A free DrawExpress Lite version lets you decide whether DrawExpress is right for you before paying for the full version. If it could import and export Visio objects and diagrams, it would be even more useful. I recommend using a stylus with this app.
DroidDia allows you to draw flow charts, org charts, Venn diagrams, mind maps, and other diagrams. The user interface is based on picking objects from a gallery and dragging them into place. You can create a new object by long-pressing on a blank screen area and select an existing object by long-pressing on the object. DroidDia supports using JPEG and PNG bitmaps as the basis for objects in addition to using simple geometric shapes, and it supports creating custom image libraries. You can download a library of Cisco components in PNG form from the DroidDia.com website, converted from Cisco's EPS files.
Frink Programming Language
Frink is a practical calculating tool and programming language designed to make physical calculations simple, by tracking units of measure through all calculations, and allowing you to mix units of measure transparently. It also contains a large data file of physical quantities, freeing you from having to look them up. The free Android Frink app is a full port of Frink with added support for Android-specific functionality, such as drawing graphics (see slide), using sensors, reading the GPS, and performing text-to-speech and speech recognition. You can also run Frink on your computer, as long as you have Java installed and allow self-signed Java to run. You can use Frink as a simple units converter or a full-blown programming environment.

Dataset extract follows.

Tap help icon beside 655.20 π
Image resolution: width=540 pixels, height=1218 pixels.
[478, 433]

Pocket Cloud lets you run applications and access files on remote Windows or Mac computers from anywhere. I use it from my Nexus 7 tablet and my iPad, to connect to my Windows box and my iMac. The Pro version supports VMware, connections to multiple computers, and advanced RDP features.
What differentiates Pocket Cloud from many Android RDP/ VNC apps is that it can get through firewalls if an agent is running on the remote computer, and perform autodiscovery of your computers by logging into PocketCloud with your Google credentials. It works well over Wi-Fi and over 4G. I've made connections over 3G, but performance wasn't good enough for extended use.

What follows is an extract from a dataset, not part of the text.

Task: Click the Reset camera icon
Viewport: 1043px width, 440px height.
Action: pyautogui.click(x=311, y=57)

Programmer's Calculator Free
Programmer's Calculator Free is one of about a dozen similar apps in the Play store that do binary, octal, and hex conversions and calculations along with logical operations. It seems like a programmer's calculator is everyone's first Android app, and frankly none of them is especially compelling, but all of them do the job. On the other hand, when you need something like this, it's really handy to be able to do it on your tablet instead of trying to find the actual programmer's calculator you have lying around in a desk drawer, gathering dust.

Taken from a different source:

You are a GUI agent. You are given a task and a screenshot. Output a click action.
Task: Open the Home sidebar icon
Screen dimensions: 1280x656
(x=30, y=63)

The paid version of this app costs $1 and adds the ability to change themes.
Wifi Analyzer gives you a quick look at the Wi-Fi networks active near your location, showing you their channel assignment and strengths. It can sometimes help you optimize your channel assignment to avoid congested channels, although some wireless access points have to use certain channels for their high-speed modes.
There are dozens of apps like this in the Play store. This particular one has been around for a long time, is free, and has ads that don't usually get in the way of its operation. I keep it installed on my phone and my Android tablet, so I'll have it when I need it, although I only need it once every few months.